■ **Exercise**: In the listing below, how many lines contain the word "computer"? Please respond with the number only.

START Material for the task

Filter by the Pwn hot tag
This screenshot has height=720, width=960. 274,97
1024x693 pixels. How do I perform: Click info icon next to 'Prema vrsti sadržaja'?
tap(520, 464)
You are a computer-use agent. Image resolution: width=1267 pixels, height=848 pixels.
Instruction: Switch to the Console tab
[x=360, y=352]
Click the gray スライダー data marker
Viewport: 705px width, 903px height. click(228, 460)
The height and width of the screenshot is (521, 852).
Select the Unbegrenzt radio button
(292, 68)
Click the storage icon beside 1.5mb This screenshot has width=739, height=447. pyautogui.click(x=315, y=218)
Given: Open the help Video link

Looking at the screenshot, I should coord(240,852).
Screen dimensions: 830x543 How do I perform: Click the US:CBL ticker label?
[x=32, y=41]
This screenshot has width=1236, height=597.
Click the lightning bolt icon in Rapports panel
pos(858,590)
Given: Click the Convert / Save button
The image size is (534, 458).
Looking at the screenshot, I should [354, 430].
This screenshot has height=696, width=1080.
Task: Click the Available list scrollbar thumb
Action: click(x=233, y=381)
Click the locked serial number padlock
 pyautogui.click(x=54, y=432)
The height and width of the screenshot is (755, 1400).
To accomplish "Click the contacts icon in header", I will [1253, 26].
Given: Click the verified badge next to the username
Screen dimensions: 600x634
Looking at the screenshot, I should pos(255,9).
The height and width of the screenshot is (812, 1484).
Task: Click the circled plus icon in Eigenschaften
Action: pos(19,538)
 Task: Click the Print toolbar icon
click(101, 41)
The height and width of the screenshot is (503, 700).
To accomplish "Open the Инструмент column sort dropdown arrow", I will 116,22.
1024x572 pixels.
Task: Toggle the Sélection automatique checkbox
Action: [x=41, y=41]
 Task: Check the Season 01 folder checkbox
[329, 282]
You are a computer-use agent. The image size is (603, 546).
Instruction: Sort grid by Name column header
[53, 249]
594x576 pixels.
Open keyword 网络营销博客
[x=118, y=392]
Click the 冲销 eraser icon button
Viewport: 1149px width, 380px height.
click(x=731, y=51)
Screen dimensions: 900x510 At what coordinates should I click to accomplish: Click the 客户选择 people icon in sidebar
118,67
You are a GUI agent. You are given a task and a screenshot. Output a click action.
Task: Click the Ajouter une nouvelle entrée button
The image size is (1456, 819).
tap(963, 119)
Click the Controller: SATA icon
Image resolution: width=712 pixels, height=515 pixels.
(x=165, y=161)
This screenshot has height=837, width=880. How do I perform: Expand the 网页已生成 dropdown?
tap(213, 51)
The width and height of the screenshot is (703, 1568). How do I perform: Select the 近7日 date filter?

END Material for the task

■ **Task output**: 2